- [Extracted entries]:
□ □ □

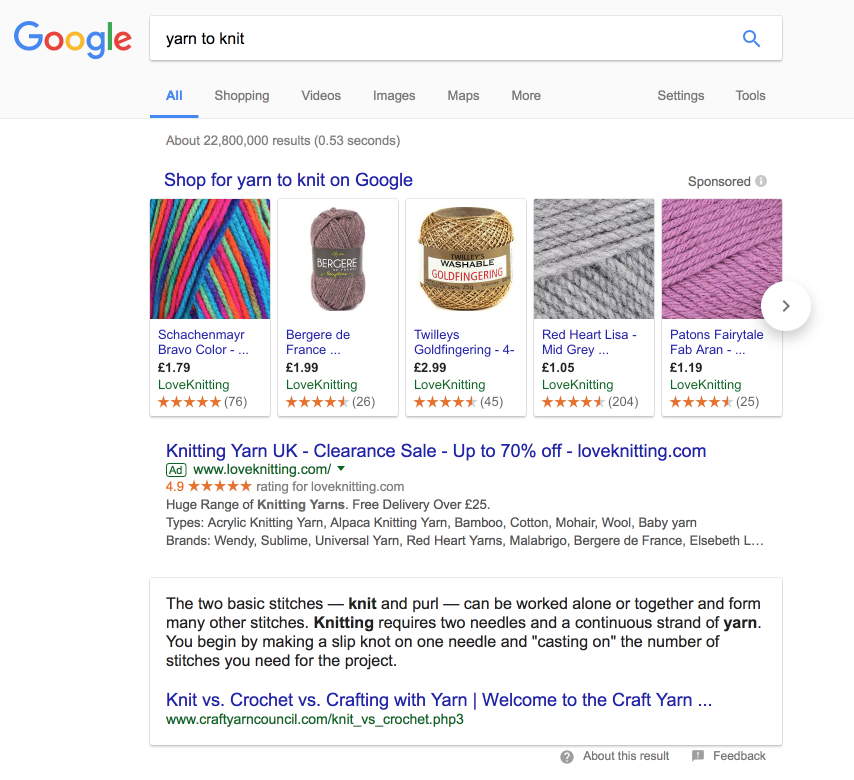Open the Tools options
The width and height of the screenshot is (854, 780).
750,95
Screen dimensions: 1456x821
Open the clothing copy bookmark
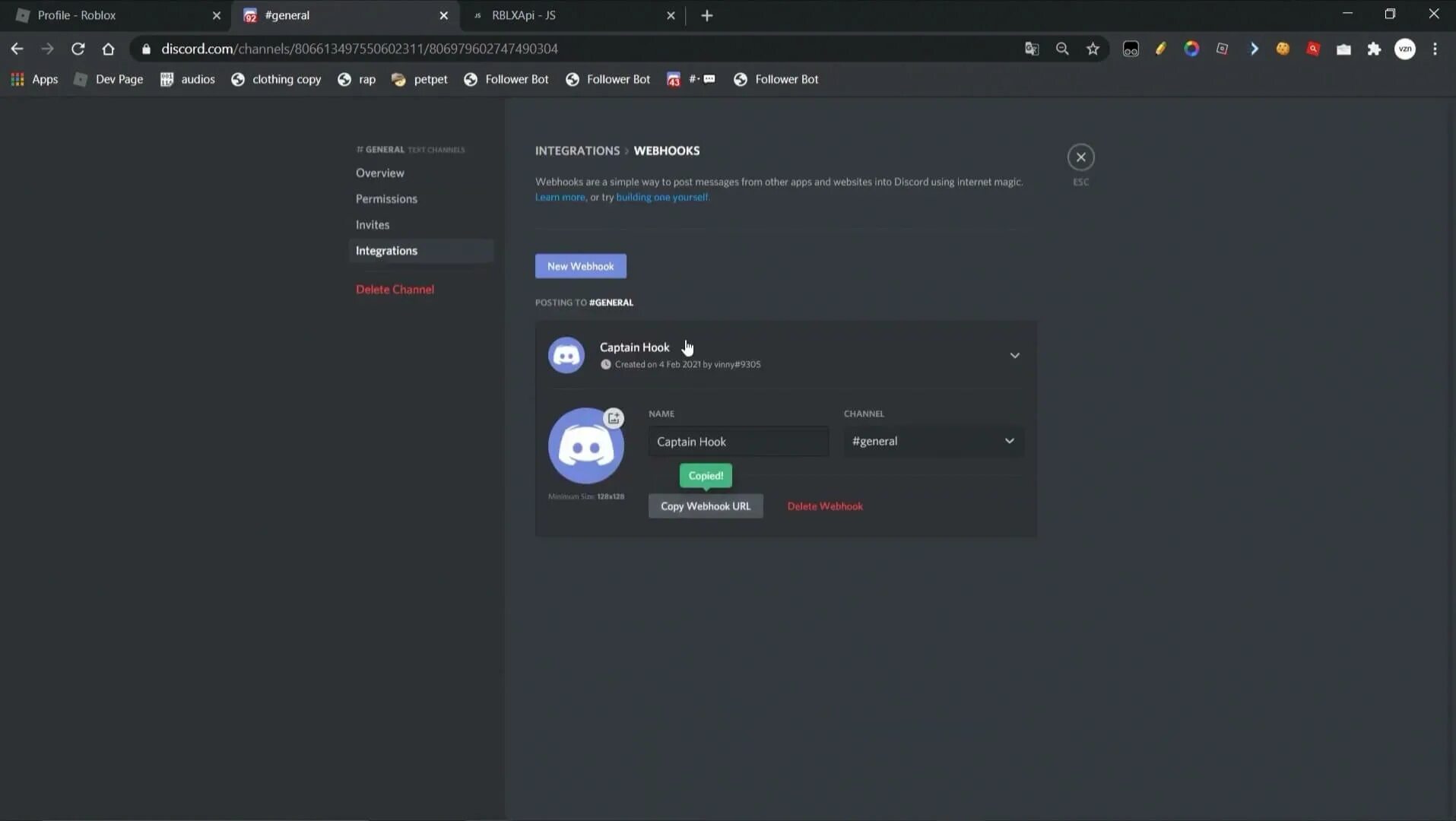pyautogui.click(x=286, y=79)
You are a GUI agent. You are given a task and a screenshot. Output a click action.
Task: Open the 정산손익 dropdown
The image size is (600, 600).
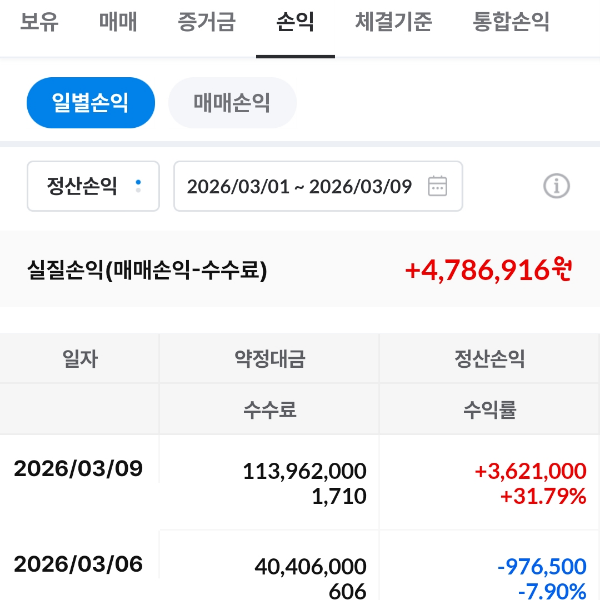[x=93, y=186]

□ □ □

- [Instructions to follow]:
Reproduce every item above word for word, leaving out the pictures.

- [Solution]:
Open the Tools options
The width and height of the screenshot is (854, 780).
750,95
Screen dimensions: 1456x821
Open the clothing copy bookmark
pyautogui.click(x=286, y=79)
You are a GUI agent. You are given a task and a screenshot. Output a click action.
Task: Open the 정산손익 dropdown
The image size is (600, 600).
[x=93, y=186]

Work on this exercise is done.